*** Opening Extract provided ***
Proof of Heaven
A few years ago, in 2008, a neurosurgeon from Lynchburg, Virginia Dr. Eben Alexander went into a coma. He had contracted an astronomically rare encephalitis of bacterial meningitis. For six days he lay in a coma, his body did not respond to antibiotics or other medications. The mortality rate for the particular type of bacterial meningitis Dr. Alexander had contracted is 97%. The 3% of patients that have survived are in a persistent vegetative state.
Then on the seventh day, Alexander opened his eyes and said that he had spent the last seven days in heaven.
Before he went into a coma, he described the pain he felt was like being struck by a freight train. His loved ones finally convinced him to be hospitalized. He was being obstinate, as doctors usually are when they get sick. But the pain he felt paralyzed him.
While his family and doctors looked after him in the hospital, Alexander had what is commonly referred to as a near death experience (NDE) that he says took him to heaven and inspired him to write this book.
In Proof of Heaven, Dr. Eben Alexander explains he received messages from an angelic being and even from God. He reassures us that we should not fear death because we will be loved forever.
But before his epiphany, Alexander had to go through what he can only explain as a place where language and logic do not exist. A place that seemed to be a strange womb of some sort where grotesque creatures appeared screaming. He states that in that place he felt emotions to an unparalleled degree; feelings of agony with a magnitude that seemed to go beyond his emotional capacities. Then he felt an equally deep sense of joy as his perception cleared and he could see a field below him. It was green and lush like the earth, and he had the ability to fly over trees and fields. He could also hear the laughter of children and people singing and dancing and sometimes a dog would run and jump between them. He also speaks of a girl, an angelic figure with whom he “rode on a horse on the wing of a blue butterfly” where he saw brilliant beings and then finally “A white sphere… a being who nourishes us: the creator.”
*** Closing Extract provided ***
> Exercise instructions
[a] Does each statement agree with the Proof of Heaven text above: (i) Alexander lay in a coma for six days and opened his eyes on the seventh; (ii) his loved ones had to persuade him to go to the hospital; (iii) patients who survive this type of bacterial meningitis generally recover fully? Answer yes or no for each, quoting the deciding words of the text.
[b] Could you carry on the Proof of Heaven text from its last sentence?
*** Opening Raw data ***
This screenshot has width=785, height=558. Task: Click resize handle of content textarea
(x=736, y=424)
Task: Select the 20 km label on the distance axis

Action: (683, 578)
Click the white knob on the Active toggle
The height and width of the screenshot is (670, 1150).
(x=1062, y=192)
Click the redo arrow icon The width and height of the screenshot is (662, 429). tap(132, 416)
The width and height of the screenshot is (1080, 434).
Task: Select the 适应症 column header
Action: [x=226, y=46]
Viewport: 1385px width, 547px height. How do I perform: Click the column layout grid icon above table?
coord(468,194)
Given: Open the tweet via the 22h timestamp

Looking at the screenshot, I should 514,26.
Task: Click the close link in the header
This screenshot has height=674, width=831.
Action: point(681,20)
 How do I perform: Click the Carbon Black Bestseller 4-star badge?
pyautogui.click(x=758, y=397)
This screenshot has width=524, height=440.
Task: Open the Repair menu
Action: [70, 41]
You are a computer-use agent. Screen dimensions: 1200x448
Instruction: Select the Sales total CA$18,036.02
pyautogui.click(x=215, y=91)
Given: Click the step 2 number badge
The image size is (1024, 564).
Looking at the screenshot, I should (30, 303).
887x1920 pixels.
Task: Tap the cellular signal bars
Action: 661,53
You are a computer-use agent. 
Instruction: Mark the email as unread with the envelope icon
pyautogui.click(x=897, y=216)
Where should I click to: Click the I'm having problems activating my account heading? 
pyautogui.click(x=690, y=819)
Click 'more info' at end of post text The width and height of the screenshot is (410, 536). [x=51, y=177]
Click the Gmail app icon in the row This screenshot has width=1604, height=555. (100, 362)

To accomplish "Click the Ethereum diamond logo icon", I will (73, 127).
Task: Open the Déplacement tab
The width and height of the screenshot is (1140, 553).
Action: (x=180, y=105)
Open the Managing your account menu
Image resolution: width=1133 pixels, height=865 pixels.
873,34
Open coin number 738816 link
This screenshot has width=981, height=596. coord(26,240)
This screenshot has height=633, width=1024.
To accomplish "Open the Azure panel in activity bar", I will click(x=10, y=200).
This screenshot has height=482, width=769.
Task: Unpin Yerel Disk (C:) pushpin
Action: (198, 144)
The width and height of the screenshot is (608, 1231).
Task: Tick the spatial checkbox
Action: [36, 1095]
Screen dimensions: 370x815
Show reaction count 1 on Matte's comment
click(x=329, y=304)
*** Closing Raw data ***
> Written responses
[a]
(i) Yes: "For six days he lay in a coma" and "Then on the seventh day, Alexander opened his eyes"
(ii) Yes: "His loved ones finally convinced him to be hospitalized."
(iii) No: "The 3% of patients that have survived are in a persistent vegetative state."

[b]
Alexander emphasizes that he is not a sentimental type, that he had never been particularly religious and only went to church on Christmas and Easter. Nevertheless, at the end of the book he states that the scientific community should start accepting consciousness as something connected to our bodies. It was something, he said, that could only be understood near death. An unprecedented, indescribable joy that he said made him understand death as insignificant, in a universe that will never cease to give us unconditional love.
The story of Proof of Heaven is compelling, but what makes Dr. Eben Alexander’s near death experience particularly fascinating is that the neo-cortex is the part of our brain that processes our thoughts and emotions. It is what makes us distinctly human. Alexander says that the fact that his neo-cortex was one hundred percent inactive, something which was monitored at the hospital where he lay comatose, can only mean that his experiences while in a coma cannot be dismissed or simply explained as a dream, hallucination, or any other normal mental phenomenon.